• Short task:
Please rewrite each of the rows below, changing "column" to "field" and keeping everything else the same. Leave the pictures out of your answer.

• Dataset:
--- begin ---

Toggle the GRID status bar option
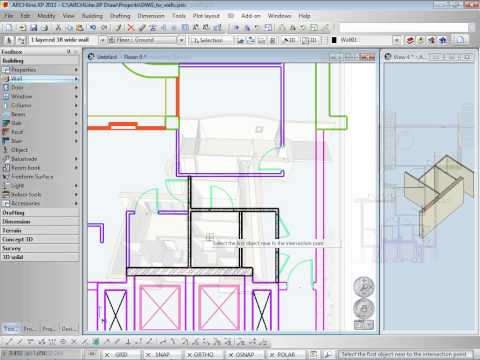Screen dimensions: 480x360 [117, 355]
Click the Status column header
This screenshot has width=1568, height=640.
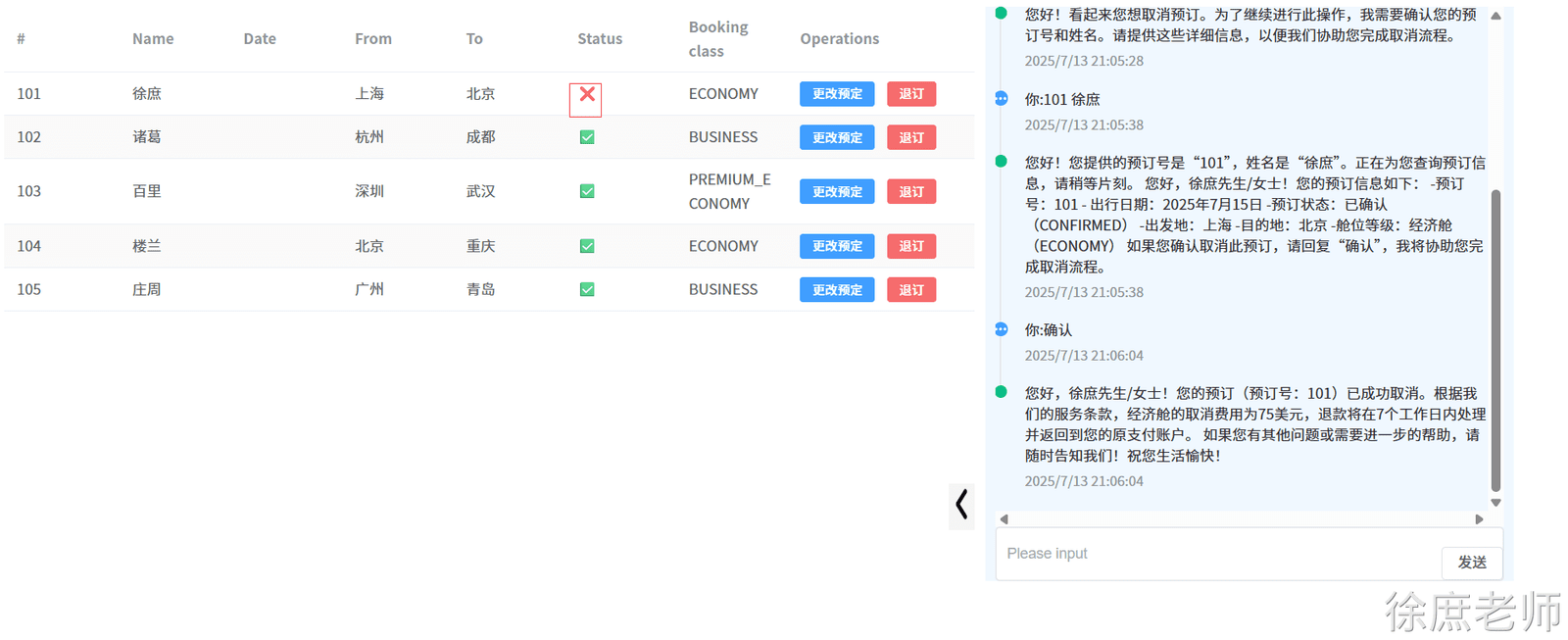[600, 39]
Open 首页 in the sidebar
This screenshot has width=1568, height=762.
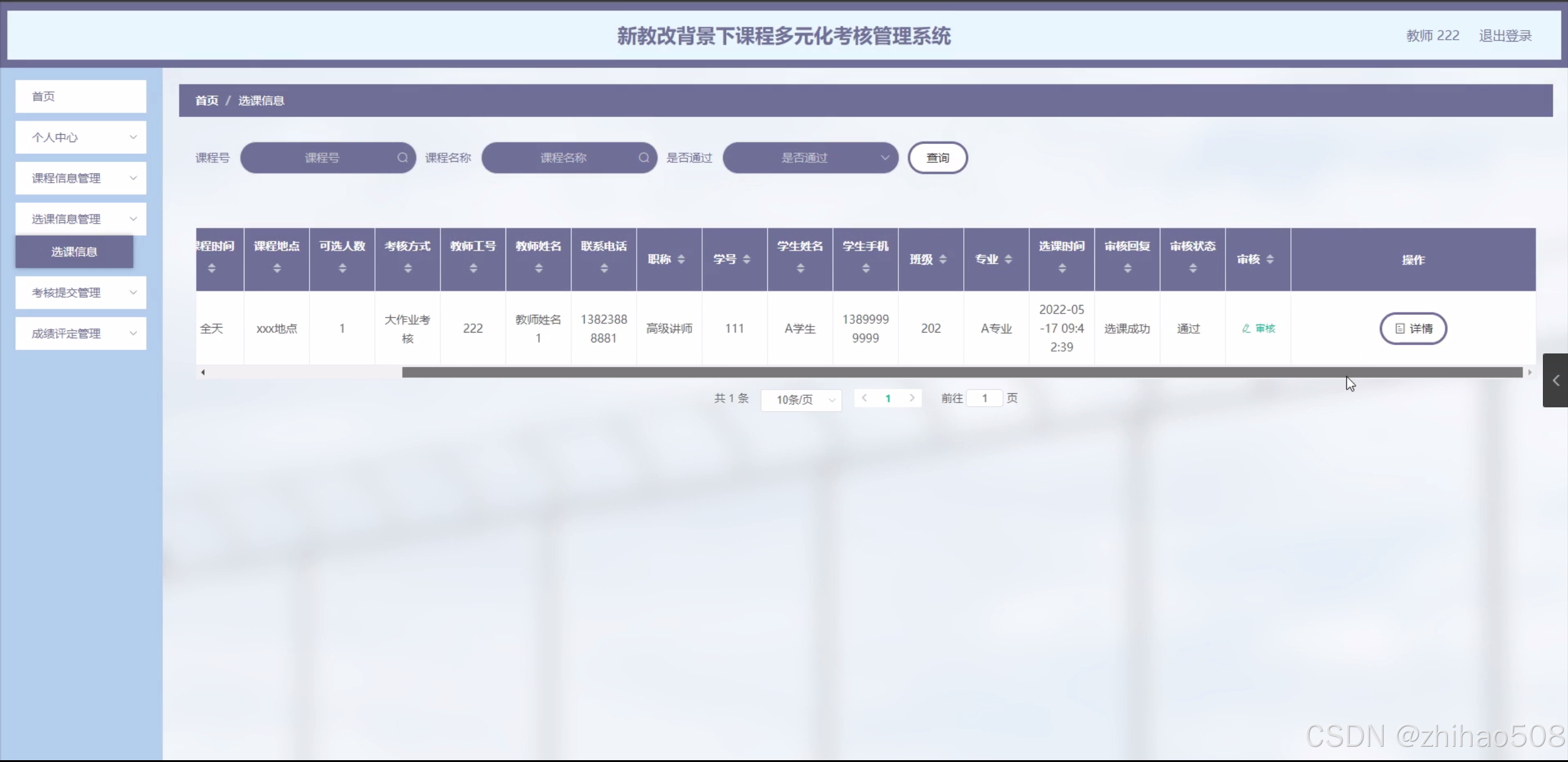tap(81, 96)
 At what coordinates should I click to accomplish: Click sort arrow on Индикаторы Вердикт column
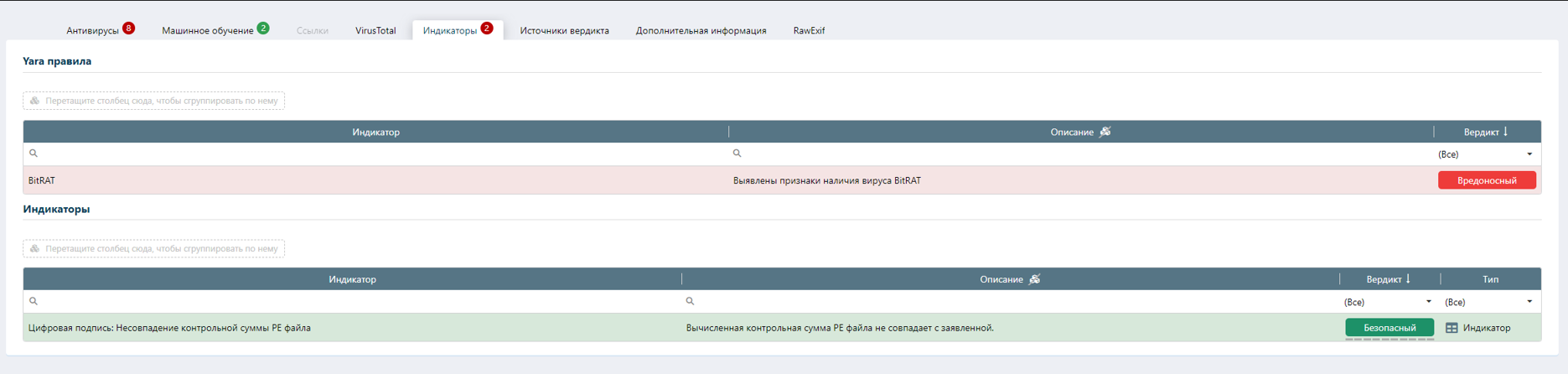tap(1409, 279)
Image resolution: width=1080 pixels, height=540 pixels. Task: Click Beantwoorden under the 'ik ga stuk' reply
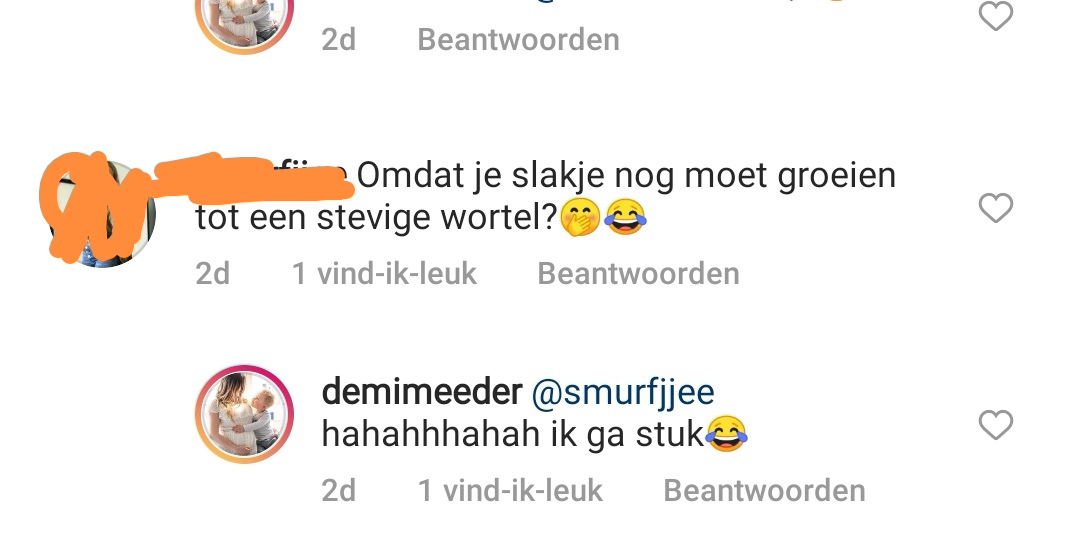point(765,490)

--- end ---

• The answer:
Toggle the GRID status bar option
Screen dimensions: 480x360 [117, 355]
Click the Status field header
This screenshot has width=1568, height=640.
[600, 39]
Open 首页 in the sidebar
This screenshot has width=1568, height=762.
tap(81, 96)
 At what coordinates should I click to accomplish: Click sort arrow on Индикаторы Вердикт field
tap(1409, 279)
Image resolution: width=1080 pixels, height=540 pixels. Task: Click Beantwoorden under the 'ik ga stuk' reply
point(765,490)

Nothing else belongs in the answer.